I visited Tallinn, the wonderful capital of Estonia, in early November 2011. My first article covering my visit was published in November (Kadriorg Palace and Park). I am planning another article (a cemetery visit) before I move on to other trips I have made.
I like to visit at least one "new" country every year, and in 2011 Estonia became the 54th foreign country I have visited. I didn't see anything but the capital, though. I hope one day to make a car trip around the Baltic Sea, starting in Helsinki and then travelling through Estonia, Latvia (which I visited in 2006, by the way) and Lithuania as well as Poland and Germany. Time will tell when I manage to make this trip. Really something to look forward too!
The highlight of Tallinn is certainly its old city, although the Kadriorg article proves that you will find many wonders outside the city wall as well. The old city is described as smaller than the one in Riga, but the way I remember it much more charming, especially with the hill of Toompea (called "Cathedral Hill").
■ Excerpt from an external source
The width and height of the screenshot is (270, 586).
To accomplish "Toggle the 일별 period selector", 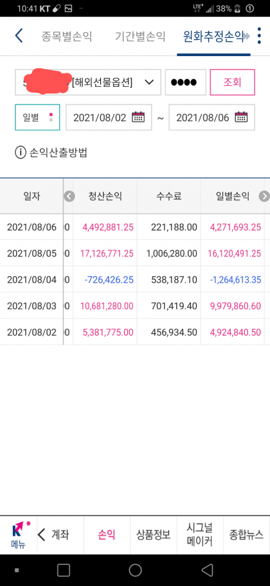I will (37, 117).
With so many nations setting their mark on the city - Denmark, Sweden, Russia and Germany (German Knights) - it has become rich of architecture and history and has a lot to offer, with its fortifications, churches, palaces, mansions, museums, restaurants and shops. Something for everyone! After a short-lived independence between the world wars, the Estonians had to suffer Soviet Russian and German occupation and then Soviet Russian occupation before becoming independent again in 1991. The many years of occupation and the brave independence movement towards the end of the 1980s have made many Norwegians feel close to Estonia and the other Baltic countries, Latvia and Lithuania. Estonia is, as already mentioned, most certainly a country I would like to visit again and explore further some time in the future.
All the photos above are taken in the weekend 4-7 November 2011. As you can see, the weather varied a lot. I visited some of the places several times and took photos each time. When the weather was gray or I arrived too late in the afternoon, the photo quality could suffer a bit. But all in all I hope you will enjoy the few glimpses of what Tallinn can offer.